Introduction:“For Honour’s Sake! Our Cause is Just!” A group of the king’s heralds called knights to do their duty in an impending war within the kingdom. “Take up the sword of Justice! Your king needs you to maintain the honour and glory of the Empire!” Clad in armor, knights, as the story goes, quickly rose from their peaceful lives as farmers or nobility to face their foes, to maintain the code of chivalry, and to seek the glory and adventure of battle.

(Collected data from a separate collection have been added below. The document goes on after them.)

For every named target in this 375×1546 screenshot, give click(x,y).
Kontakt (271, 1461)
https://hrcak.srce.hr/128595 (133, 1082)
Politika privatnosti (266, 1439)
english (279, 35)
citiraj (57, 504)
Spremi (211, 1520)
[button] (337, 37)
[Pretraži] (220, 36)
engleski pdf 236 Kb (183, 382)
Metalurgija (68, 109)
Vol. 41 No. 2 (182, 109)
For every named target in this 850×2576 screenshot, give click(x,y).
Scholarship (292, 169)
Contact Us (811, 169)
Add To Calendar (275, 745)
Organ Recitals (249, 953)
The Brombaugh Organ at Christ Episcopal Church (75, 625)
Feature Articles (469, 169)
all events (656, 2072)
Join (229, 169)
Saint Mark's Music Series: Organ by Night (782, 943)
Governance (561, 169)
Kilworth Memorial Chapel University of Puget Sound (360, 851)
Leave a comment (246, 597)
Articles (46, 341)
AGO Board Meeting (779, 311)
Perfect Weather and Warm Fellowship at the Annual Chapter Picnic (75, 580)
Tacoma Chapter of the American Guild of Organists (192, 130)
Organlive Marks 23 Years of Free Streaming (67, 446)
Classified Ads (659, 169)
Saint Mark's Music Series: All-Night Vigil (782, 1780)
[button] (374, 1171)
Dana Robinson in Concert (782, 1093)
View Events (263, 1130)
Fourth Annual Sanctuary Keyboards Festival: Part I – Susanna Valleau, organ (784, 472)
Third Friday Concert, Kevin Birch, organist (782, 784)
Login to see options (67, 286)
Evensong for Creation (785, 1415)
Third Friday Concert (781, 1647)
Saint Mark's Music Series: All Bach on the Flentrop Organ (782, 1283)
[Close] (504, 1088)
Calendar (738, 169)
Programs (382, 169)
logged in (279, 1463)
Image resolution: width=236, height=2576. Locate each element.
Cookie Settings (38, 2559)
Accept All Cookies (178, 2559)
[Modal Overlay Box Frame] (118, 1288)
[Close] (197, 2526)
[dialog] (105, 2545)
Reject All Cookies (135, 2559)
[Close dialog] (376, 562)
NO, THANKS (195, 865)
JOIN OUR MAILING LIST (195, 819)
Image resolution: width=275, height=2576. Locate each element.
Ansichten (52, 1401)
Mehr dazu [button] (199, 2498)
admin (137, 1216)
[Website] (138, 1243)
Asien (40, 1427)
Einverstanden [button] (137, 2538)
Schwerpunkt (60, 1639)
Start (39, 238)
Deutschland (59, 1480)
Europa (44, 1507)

Fast forward several centuries to the advent of World War One. Throughout Europe, and soon the United States, these were the words that rang out from poster after poster, plastered to every surface and circulated by any means available. Posters urged men to join the military to uphold the honor of their nation, and to do their manly duty in combat. Many posters included images of the distant past. The iconic medieval knight served as the chivalrous protector of the homeland and the weak. Images of the mythology of medieval war, the legends of heroism and chivalry, were widely propagated to garner new fighting forces. War itself, according to the story woven together by the governments and cultures of the Entente and Central Powers, was adventure. War offered the chance to be remembered as strong and patriotic, or even as a national hero, harkening back to tales of knights and chivalry of old.
The glorious story of battle success in the European Middle Ages was retold in many ways through the ages, and at the start of World War One, very prominently through propaganda posters and other images. The visualizations and rhetorical techniques of propaganda were artfully constructed to draw parallels between ancient battles and the more modern war effort.